* Requirement:
Show each line of the records that contains the string "size". Case matters.

* Material:
####################
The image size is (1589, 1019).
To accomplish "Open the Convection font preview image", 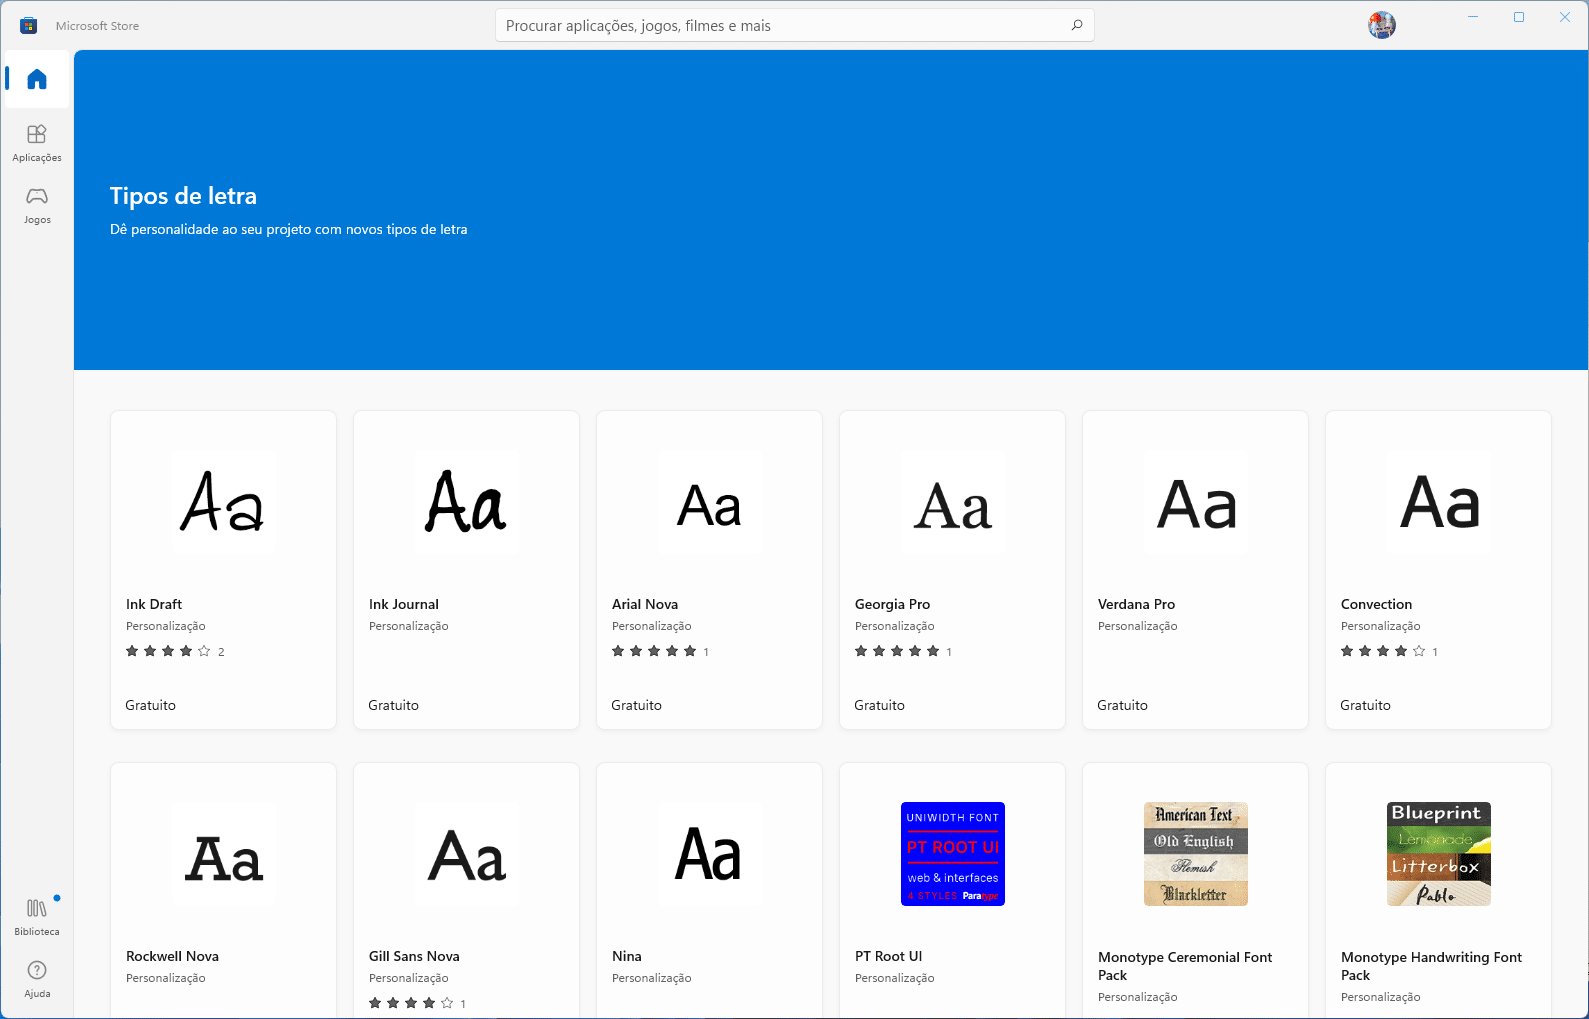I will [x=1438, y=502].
####################
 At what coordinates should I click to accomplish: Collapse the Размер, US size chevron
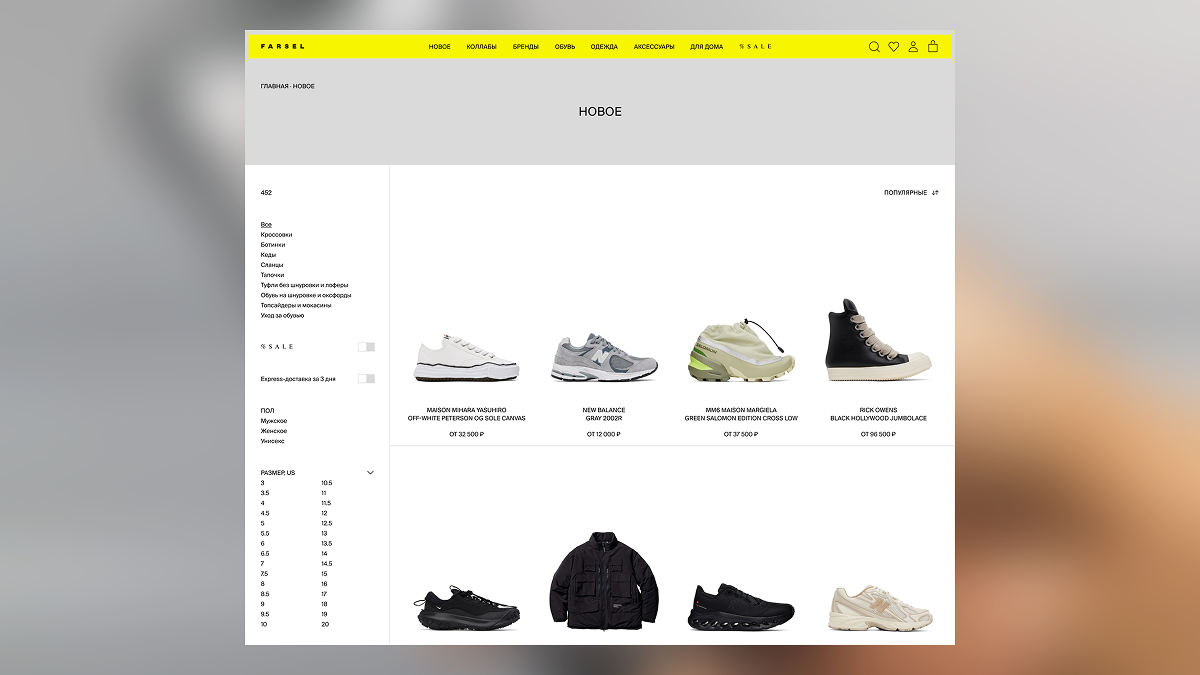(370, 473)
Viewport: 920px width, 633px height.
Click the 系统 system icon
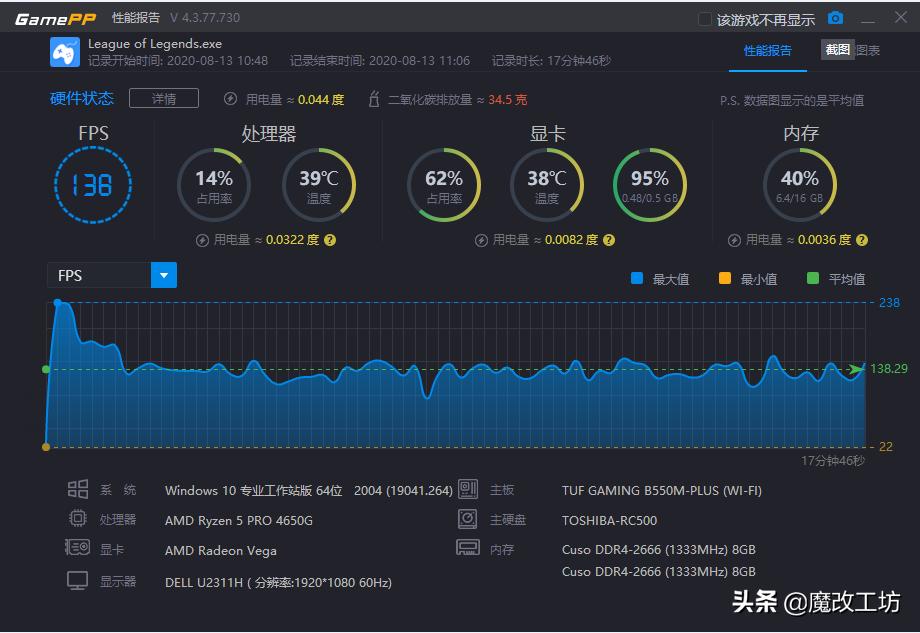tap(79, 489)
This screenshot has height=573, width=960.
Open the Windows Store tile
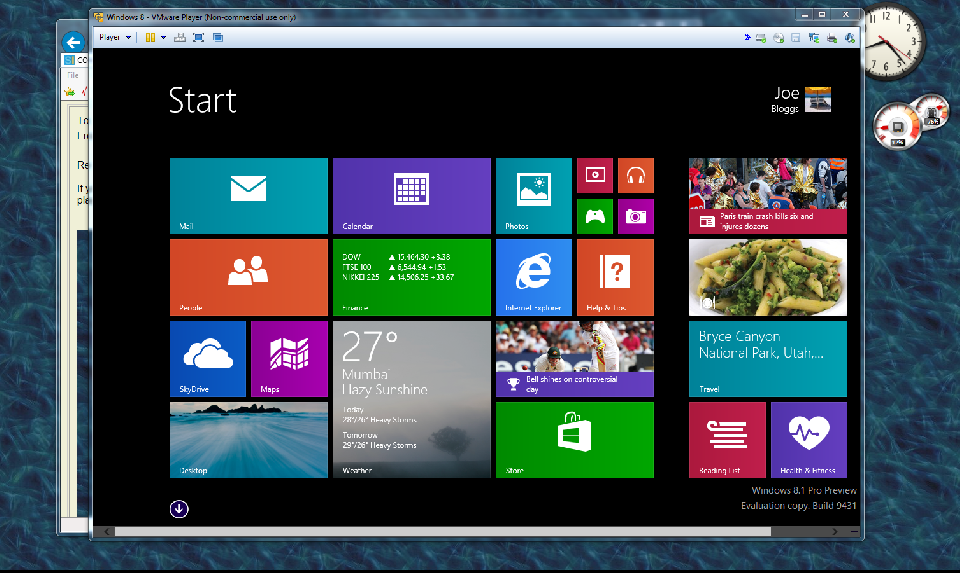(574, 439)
####################
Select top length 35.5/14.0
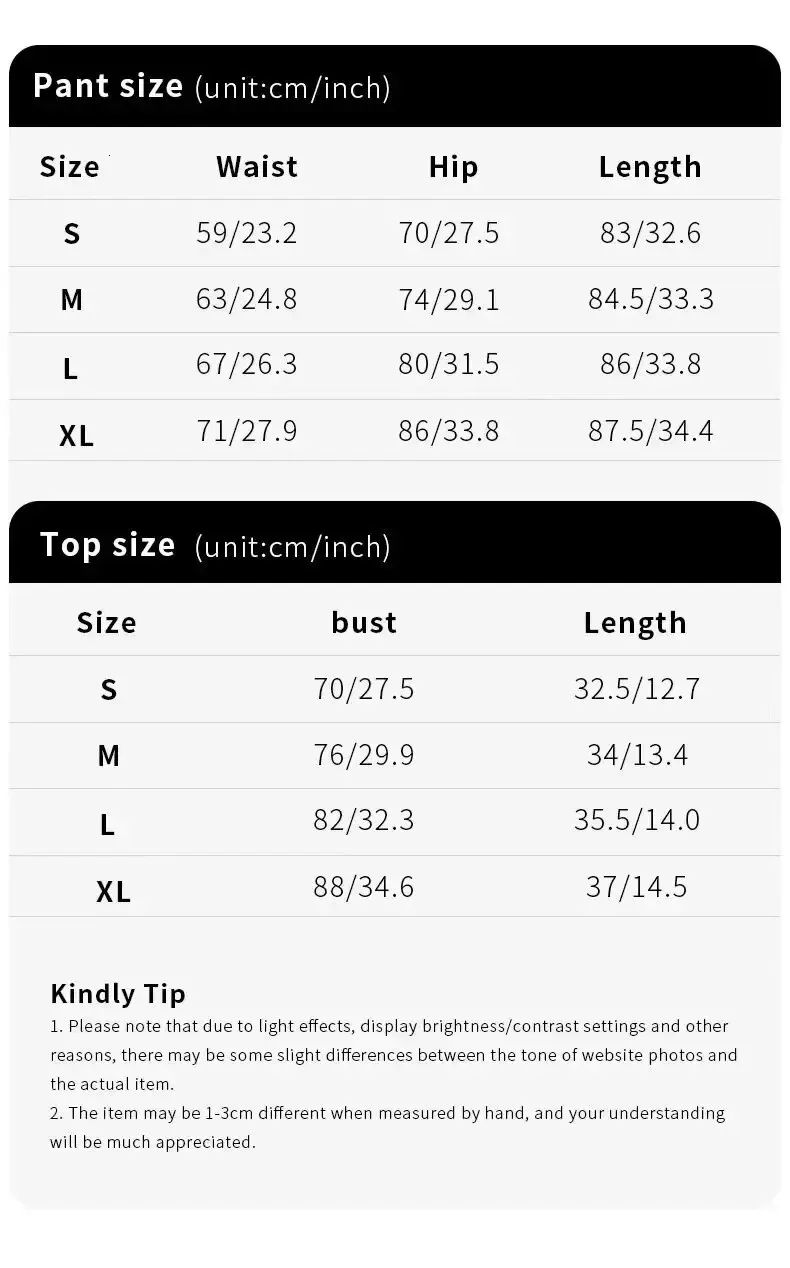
####################
* Correct result:
The image size is (1589, 1019).
 At what coordinates should I click to accomplish: Collapse the Размер, US size chevron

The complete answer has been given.